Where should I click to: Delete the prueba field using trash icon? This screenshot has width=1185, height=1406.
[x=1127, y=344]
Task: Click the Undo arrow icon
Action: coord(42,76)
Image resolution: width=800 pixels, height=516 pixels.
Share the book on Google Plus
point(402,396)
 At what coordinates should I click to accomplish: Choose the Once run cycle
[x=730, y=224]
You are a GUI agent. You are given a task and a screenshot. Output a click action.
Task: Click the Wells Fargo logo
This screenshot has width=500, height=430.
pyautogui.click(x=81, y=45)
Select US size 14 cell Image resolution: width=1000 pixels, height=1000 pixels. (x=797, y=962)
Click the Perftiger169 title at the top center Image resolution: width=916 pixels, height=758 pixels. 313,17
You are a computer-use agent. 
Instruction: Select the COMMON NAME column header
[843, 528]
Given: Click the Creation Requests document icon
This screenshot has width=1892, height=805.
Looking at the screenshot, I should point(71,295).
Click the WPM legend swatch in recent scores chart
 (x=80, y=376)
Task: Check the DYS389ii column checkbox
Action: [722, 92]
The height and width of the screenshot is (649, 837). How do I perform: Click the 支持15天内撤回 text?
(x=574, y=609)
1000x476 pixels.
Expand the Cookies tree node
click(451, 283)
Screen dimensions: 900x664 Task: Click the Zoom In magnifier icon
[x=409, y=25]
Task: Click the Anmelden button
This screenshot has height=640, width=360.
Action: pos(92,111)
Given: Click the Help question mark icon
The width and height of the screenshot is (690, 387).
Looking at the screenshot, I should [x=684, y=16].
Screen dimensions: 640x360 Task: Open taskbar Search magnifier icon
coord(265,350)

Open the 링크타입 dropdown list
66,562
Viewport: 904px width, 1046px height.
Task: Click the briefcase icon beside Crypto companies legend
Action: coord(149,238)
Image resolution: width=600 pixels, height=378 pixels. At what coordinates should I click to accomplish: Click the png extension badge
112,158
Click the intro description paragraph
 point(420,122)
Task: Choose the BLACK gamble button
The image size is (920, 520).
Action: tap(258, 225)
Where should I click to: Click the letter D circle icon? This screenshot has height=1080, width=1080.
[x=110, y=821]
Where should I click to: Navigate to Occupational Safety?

-- -- --

PROBLEM DESCRIPTION »
Give again the lines from the line holding "Click the intro description paragraph" through the close of the listing, both included, exactly as written and with nothing else.

RESPONSE »
Click the intro description paragraph
 point(420,122)
Task: Choose the BLACK gamble button
The image size is (920, 520).
Action: tap(258, 225)
Where should I click to: Click the letter D circle icon? This screenshot has height=1080, width=1080.
[x=110, y=821]
Where should I click to: Navigate to Occupational Safety?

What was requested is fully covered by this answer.